If the reference to "this presumption" refers to the sentence immediately preceding it, Stoner appears to be saying that the community's acquisition of a pro tanto interest in the property had been "rebutted" by the husband's quitclaim deed. The Moore rule, however, is not a presumption that can be rebutted but a rule to be applied when community funds are used to acquire a residence by reducing the principal owed on the loan by which the property was purchased. Thus, under either interpretation of this paragraph of the Stoner decision, we fail to see how its conclusion that the husband made a gift of community funds can stand in the face of Moore.
In re Marriage of Gowdy, supra, 178 Cal.App.3d at page 1233, noted that Stoner attempted to distinguish Moore by stating that Moore involved community property payments on a residence purchased by one of the spouses before marriage — the issue in Gowdy and in the present case — and found Moore controlling.
Applied to the present case, the community property interest in the home would be computed by dividing the community's contribution to the purchase price of the home (payments reducing principal made with community funds on the original loan, if any, plus the principal balance of the loan paid off with proceeds of the Bank of America loan) by the purchase price. This percentage would then be multiplied by the appreciation of the home during the years of the marriage. Appellant would be entitled to one-half this amount as his share of the community interest. Respondent would be entitled to the other one-half of the community interest in the appreciation during marriage, as well as all the appreciation before the marriage and after separation, the down payment and payments reducing principal on the original loan made before the marriage.
(2) Appellant additionally argues that the total responsibility for the Bank of America and Great Western loans should have been assigned to respondent because the property securing them was assigned to her. This argument is patently an attempt to "have his cake and eat it too." Except for the portion of the loan proceeds used to repay the original mortgage on the house, the loans were used for purposes having nothing to do with acquisition of the property. To assign liability for these debts to respondent would be to have her bear full responsibility for loans that benefitted the parties jointly and, in fact, served to discharge preexisting debts of appellant for which respondent had no responsibility. Indeed, the effect of the Moore rule in the present case is that appellant receives a major benefit from the community's use of funds to discharge respondent's preexisting debt while respondent assumes a liability without corresponding gain from the community's use of funds to discharge appellant's preexisting debt. The trial court correctly found the loans were community obligations to be shared equally between the parties.

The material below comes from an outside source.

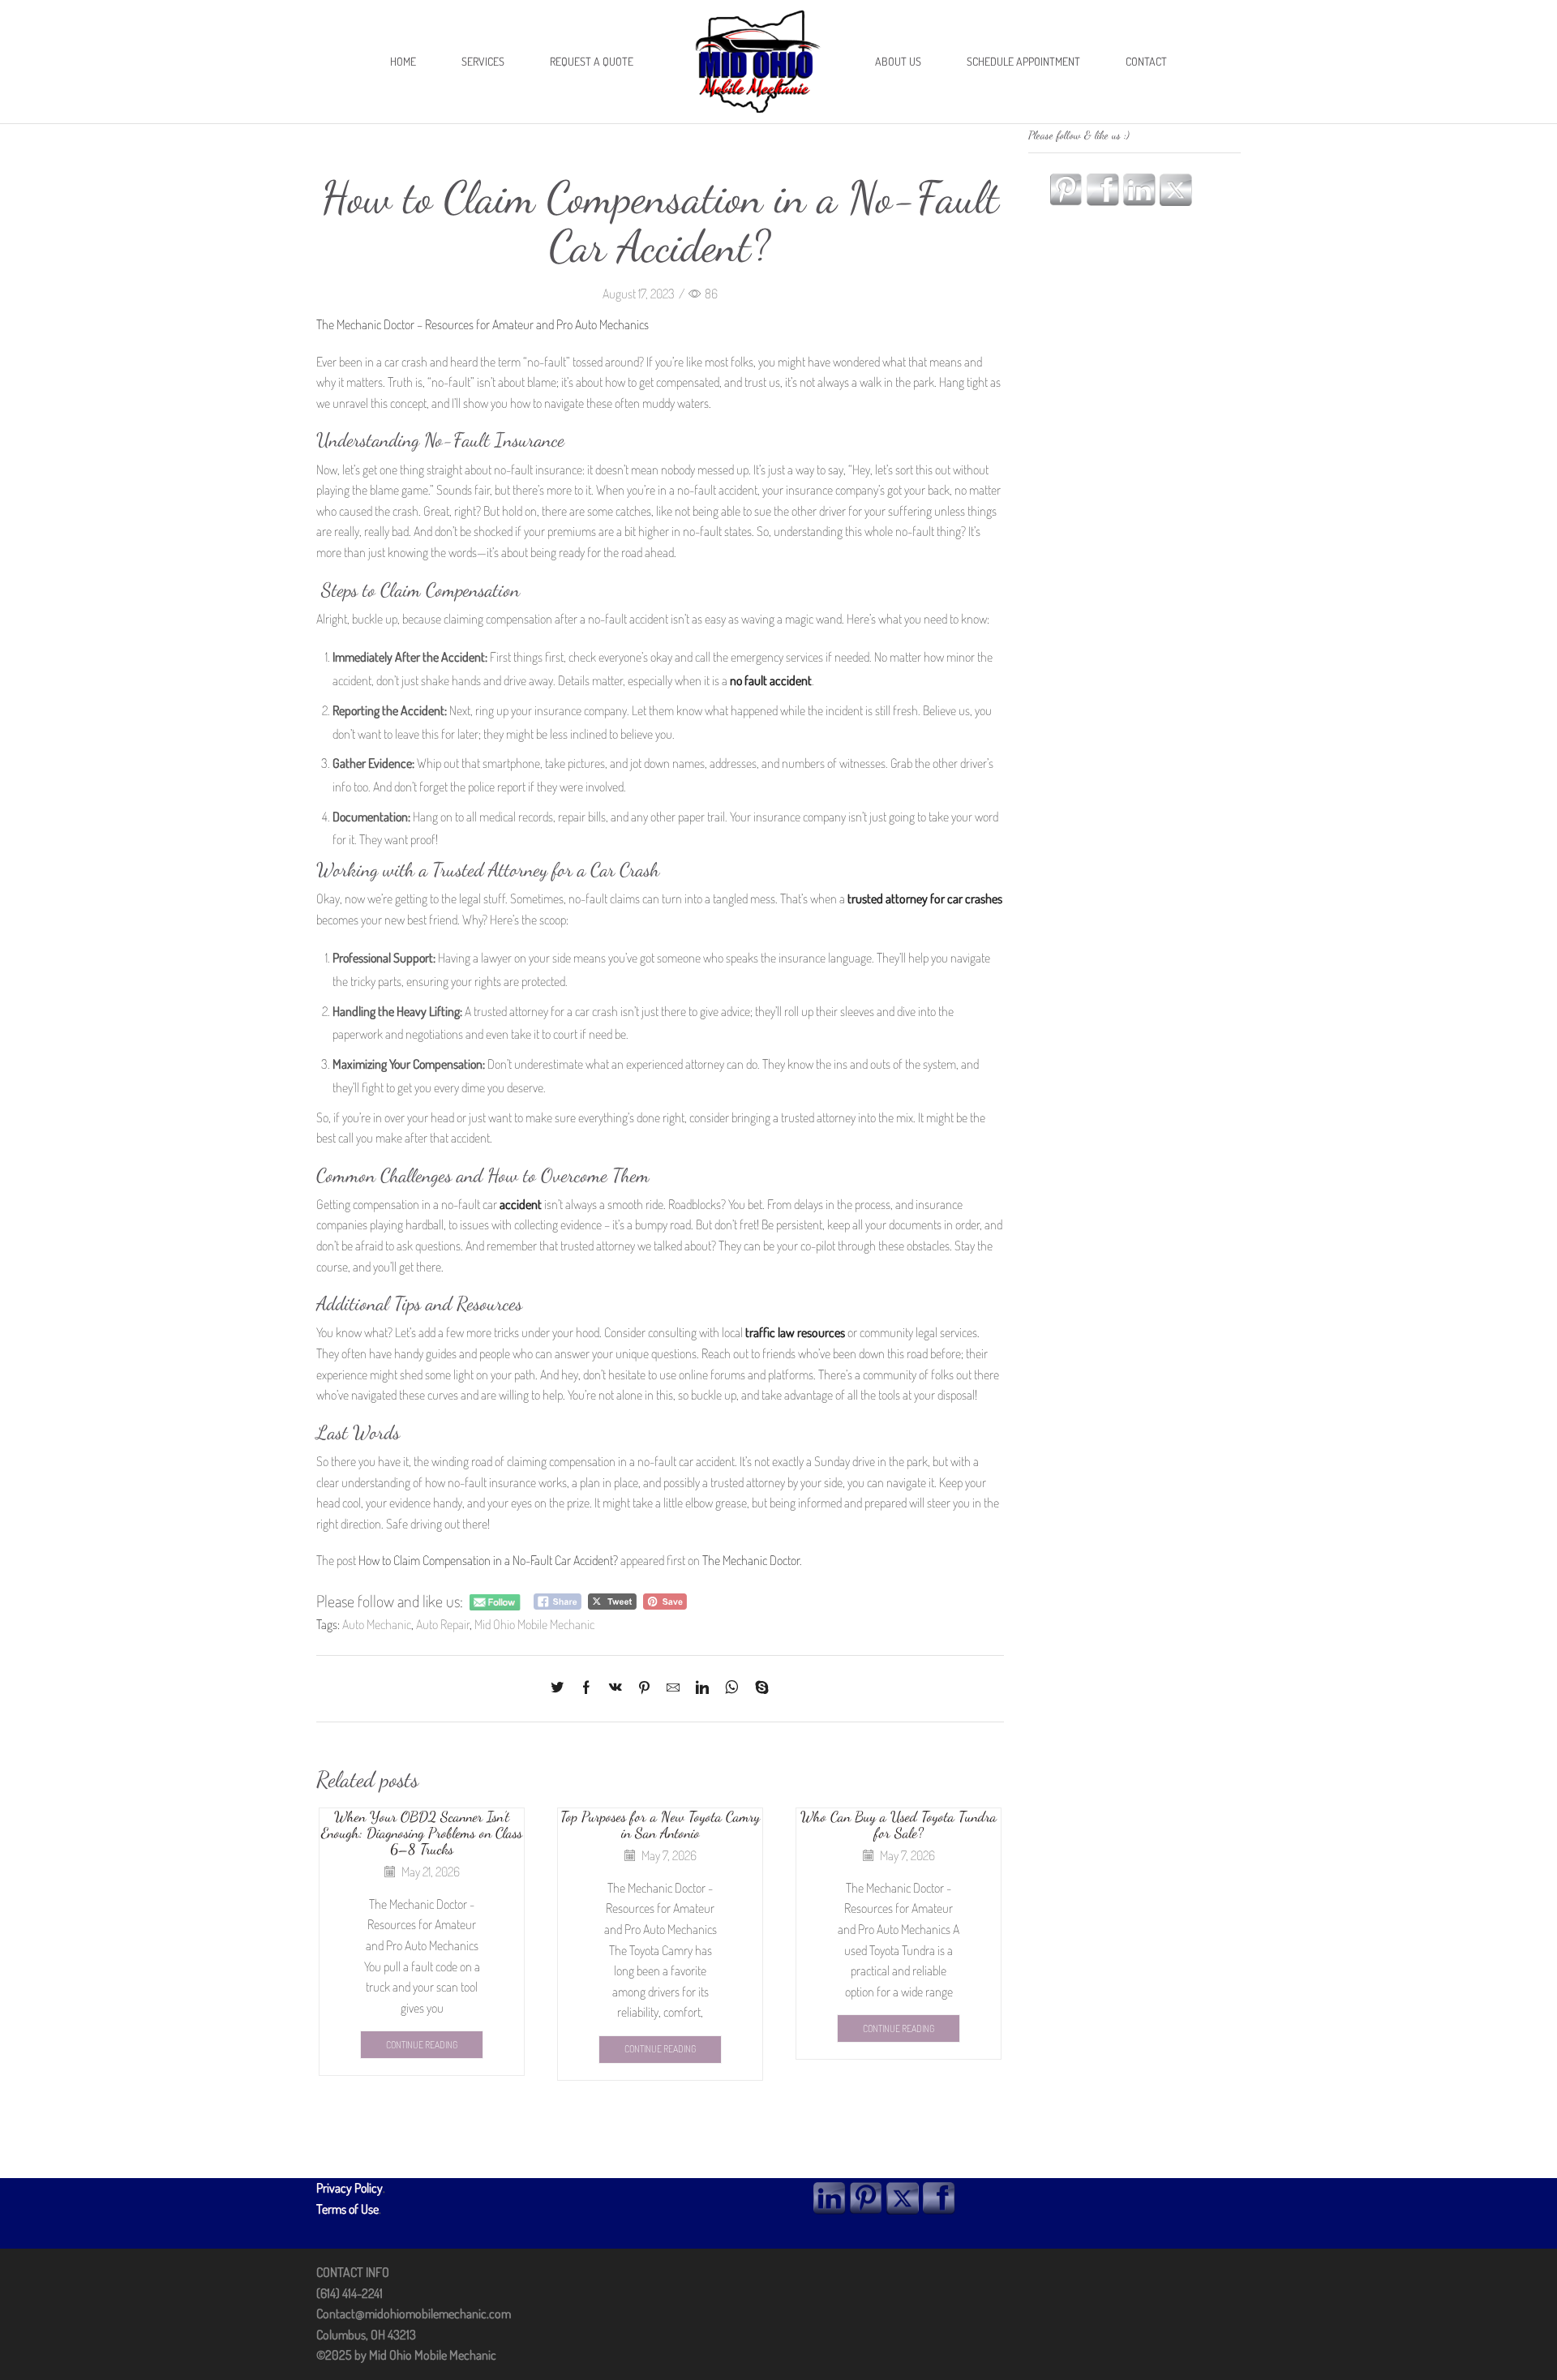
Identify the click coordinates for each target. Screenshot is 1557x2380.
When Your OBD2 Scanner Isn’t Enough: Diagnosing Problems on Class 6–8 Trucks (421, 1833)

Appellant's argument that the loan obligations should have been assigned to respondent because antideficiency legislation (Code Civ. Proc., § 580b) protected her against personal liability poses a hypothetical situation so unlikely to arise (because the value of the home far exceeds the balances owing on the loans) that we do not give it serious consideration.
The judgment is reversed and the matter remanded to the trial court for proceedings to calculate the parties' respective interests in the real property.
Haerle, J., and Lambden, J., concurred.